Just under one year ago, my cofounder Mark and I decided to integrate our end-to-end encrypted messenger, Germ Network, with Bluesky's AT Protocol. 

At the time, we had already shipped our iOS app, Germ DM, and upgraded it to standardized end-to-end encryption with Messaging Layer Security. I was attending SF happy hours and hosting events of my own to figure out our next move. Our messenger let people build multiple identities, creating new power over what they shared and how they managed and understood their relationships. People loved this idea, especially if they managed multiple social networks, say, because they had two jobs, or closely guarded private lives—and women and queer people especially understood the need to not share phone numbers—but they needed a lot of features to make the switch, and it would be a long time before we could catch up with Signal, let alone WhatsApp. 

And while our shareable “cards” let people share different information in different relationships, they were self-contained. I started to understand that sharing less is only valuable when the default is sharing more. Exchanging full social media profiles is now the normal way our relationships begin—when I meet someone, I look at their profile to see what they’ve posted lately and who we know in common. This social proof creates trust. 

My cofounder Mark reminded me that our architecture was designed for integrating with external identities. New open social protocols were gaining steam—we both were already using them. What if we pulled one of these protocol's identities into Germ? 

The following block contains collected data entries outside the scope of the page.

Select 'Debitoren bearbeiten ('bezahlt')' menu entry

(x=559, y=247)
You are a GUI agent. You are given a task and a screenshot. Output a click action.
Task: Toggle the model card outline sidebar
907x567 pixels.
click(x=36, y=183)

New open social protocols were gaining steam—we both were already using them. What if we pulled one of these protocol's identities into Germ? 

[a new girl comes to town]

The stranger who came to town, the new girl in school. 

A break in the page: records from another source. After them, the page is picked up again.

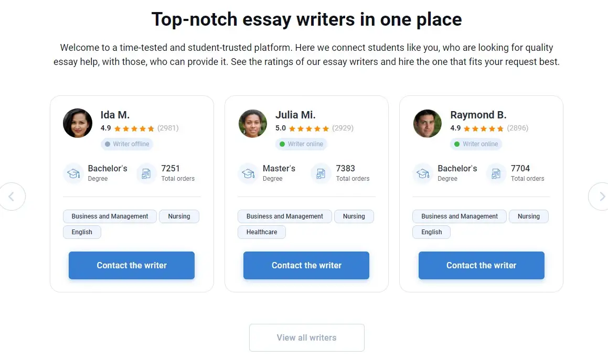This screenshot has height=360, width=608.
Task: Open Ida's review count link showing 2981
Action: click(x=169, y=127)
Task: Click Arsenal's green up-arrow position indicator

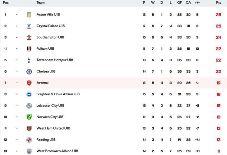Action: pyautogui.click(x=17, y=83)
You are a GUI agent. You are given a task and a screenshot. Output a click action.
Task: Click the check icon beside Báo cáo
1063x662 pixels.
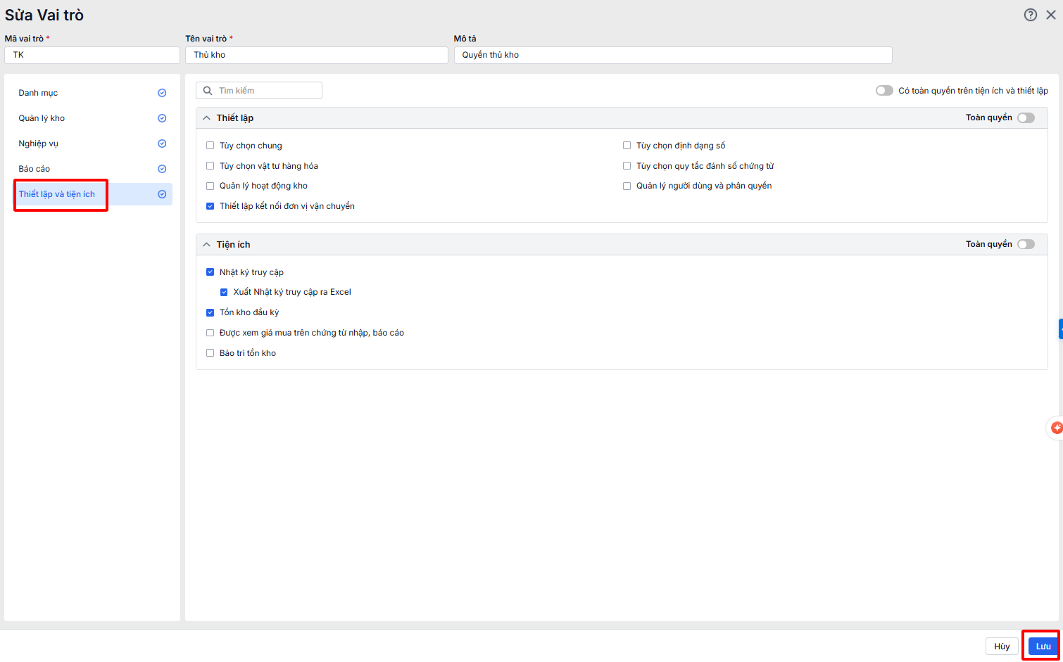click(x=162, y=169)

If you’re reading this post, there’s a high likelihood you already know a lot about the AT Protocol, and about computing in general. But a few years ago, I didn’t. So this post isn’t from the perspective of an expert. Instead—a classic narrative framing—it’s from my POV as an outsider. The stranger who came to town, the new girl in school. 

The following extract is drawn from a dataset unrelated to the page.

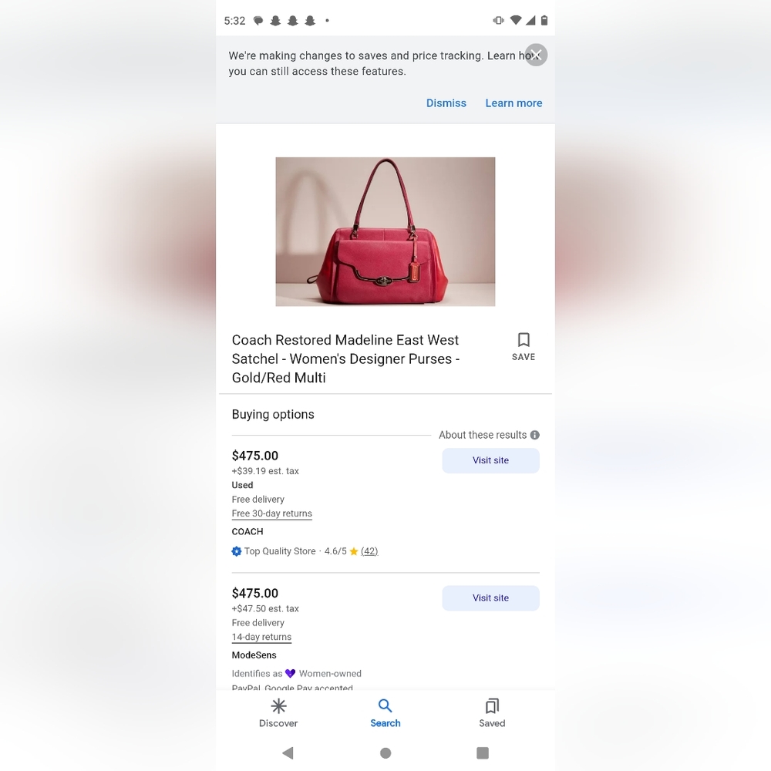The image size is (771, 771).
Task: Open the About these results info icon
Action: tap(535, 435)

The reason this conceit works so well is because it allows a viewer to understand a full, busy world with its own assumptions, values, and practices. It makes an anthropologist of all of us—a goal, as Clifford Geertz said, "to make the familiar strange and the strange familiar." If you’re newer to the world of social protocols, I hope this framing helps you make more sense of this new movement in social media technology. But if open protocols are the air you breathe, perhaps this perspective will help you empathize with your next four billion unregistered users, still waiting for you behind the algorithmic doors of their favorite (least favorite?) walled garden.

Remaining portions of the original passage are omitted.